Here are some examples:
  • Nautilus monitors all open folders so that it can update their contents whenever the underlying file store changes. Say you are viewing the Documents folder and you save a new Document from within OpenOffice into that folder. You definitely want Nautilus to show it immediately, without having to manually hit Refresh from the menu.
  • The trash applet monitors the trash folders and updates its icon from empty to full whenever one of these folders ceases to be non-empty.
  • The panel monitors the applications directory to notice when new applications get installed. This allows it to update the Applications menu immediately as soon as a new program gets installed into the system.
  • The GTK file open/save dialogs monitor the directory they are viewing for the same reason as Nautilus. (Actually, I'm unsure about this point. My Linux installation is an old Ubuntu 8.04 LTS that does not have GIO, so I can't verify in recent ones. However, this makes perfect sense and if not implemented, it should be!)
  • The background switcher control panel monitors the folders containing images to be able to show new installed backgrounds. (I'm not sure about this either.

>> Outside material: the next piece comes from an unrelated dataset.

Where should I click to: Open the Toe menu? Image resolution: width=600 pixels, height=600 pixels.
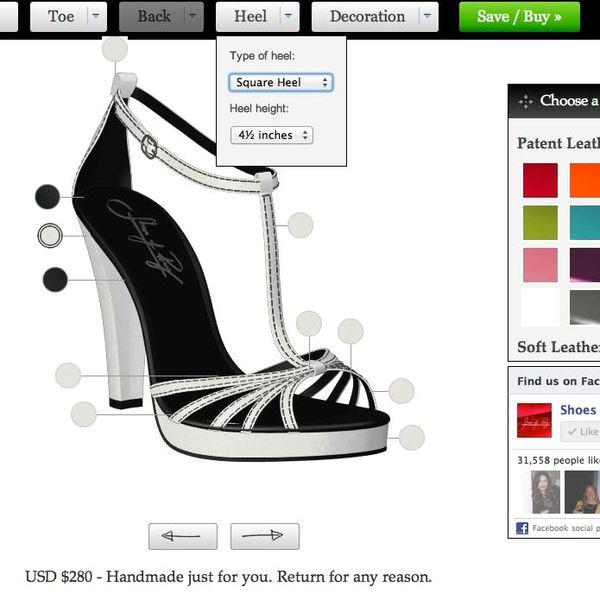(x=61, y=16)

It doesn't happen in my Linux installation, but it also makes sense.)
  • Media players such as Rhythmbox and Banshee allow you to point them to a folder containing music and have an option to automatically add music to the library as soon as it pops up in such folder.
  • Potentially, any document editor, picture viewer, etc. monitors the documents opened in them so that these applications can notice external notifications to those files. This is useful to prevent overwriting a file with an out-dated in-memory copy. For example: you are taking some notes with GEdit. On a separate terminal window, you quickly edit the notes file with Vim to add a new note. When you go back to GEdit, you want the editor to tell you that the file has changed out of its control and offer you a choice: e.g. reload or ignore?
And many, many more other situations that I'm surely missing...

As you can see, it is fairly important to get the file monitoring subsystem working flawlessly. Otherwise, all these tiny details don't work and the end user experience is undermined.